In $\mathsf{ZF}$, for each set $A$ exists an ordinal $\alpha$ such that no surjection $A\to \alpha$ exists

Question

Some observations.

• The statement can easily be proven in $\mathsf{ZFC}$, but we do not assume that $\mathsf{AC}$ holds.

• If one proves that $S=\{\beta \mid \text{there is a surjection $A\to \beta$}\}$ is a set, the statement follows by taking $\alpha=\sup S$.

• An obvious candidate would be $\alpha=h(A)$, the Hartogs number of $A$.

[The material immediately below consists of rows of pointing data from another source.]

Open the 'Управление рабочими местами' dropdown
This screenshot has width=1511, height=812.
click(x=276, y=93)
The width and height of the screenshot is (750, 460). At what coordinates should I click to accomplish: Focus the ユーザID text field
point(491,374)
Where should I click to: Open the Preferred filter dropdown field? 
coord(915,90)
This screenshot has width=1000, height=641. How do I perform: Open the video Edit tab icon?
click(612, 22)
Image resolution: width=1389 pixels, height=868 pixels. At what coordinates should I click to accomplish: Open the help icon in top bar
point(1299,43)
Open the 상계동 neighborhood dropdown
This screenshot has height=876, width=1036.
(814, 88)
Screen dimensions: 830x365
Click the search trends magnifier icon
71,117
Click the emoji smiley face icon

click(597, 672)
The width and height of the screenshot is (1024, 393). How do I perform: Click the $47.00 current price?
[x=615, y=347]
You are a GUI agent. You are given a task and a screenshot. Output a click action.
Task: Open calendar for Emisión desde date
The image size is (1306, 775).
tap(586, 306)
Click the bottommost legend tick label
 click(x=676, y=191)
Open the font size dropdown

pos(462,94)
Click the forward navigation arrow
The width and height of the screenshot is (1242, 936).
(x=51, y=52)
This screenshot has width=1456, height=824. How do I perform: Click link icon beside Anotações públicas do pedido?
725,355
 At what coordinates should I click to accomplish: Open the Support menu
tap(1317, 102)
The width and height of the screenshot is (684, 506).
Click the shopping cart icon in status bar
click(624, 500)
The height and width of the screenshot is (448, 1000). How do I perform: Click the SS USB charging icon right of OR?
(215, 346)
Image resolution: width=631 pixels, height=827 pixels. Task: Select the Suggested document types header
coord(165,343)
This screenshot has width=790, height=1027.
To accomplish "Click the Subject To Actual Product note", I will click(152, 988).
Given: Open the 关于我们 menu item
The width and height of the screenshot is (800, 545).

All my attempts to prove the statement required some form of $\mathsf{AC}$. I'm starting to wonder if the statement can be proven in $\mathsf{ZF}$.

Answer 1

You can really just repeat the proof of Hartogs theorem, but use surjections instead. An easy proof is simply consider the fact that if there exists a surjection $f\colon X\to Y$, then there is an injection from $Y$ into $\mathcal P(X)$. So the Hartogs number of $\mathcal P(X)$ is an upper bound of this ordinal you're looking for.

Interestingly enough, it is not necessarily the Hartogs number, and it may not be equal to the Hartogs of the power set either.

(And one last piece of trivia, the name of the least non-zero ordinal that $X$ does not map onto is the Lindenbaum number.)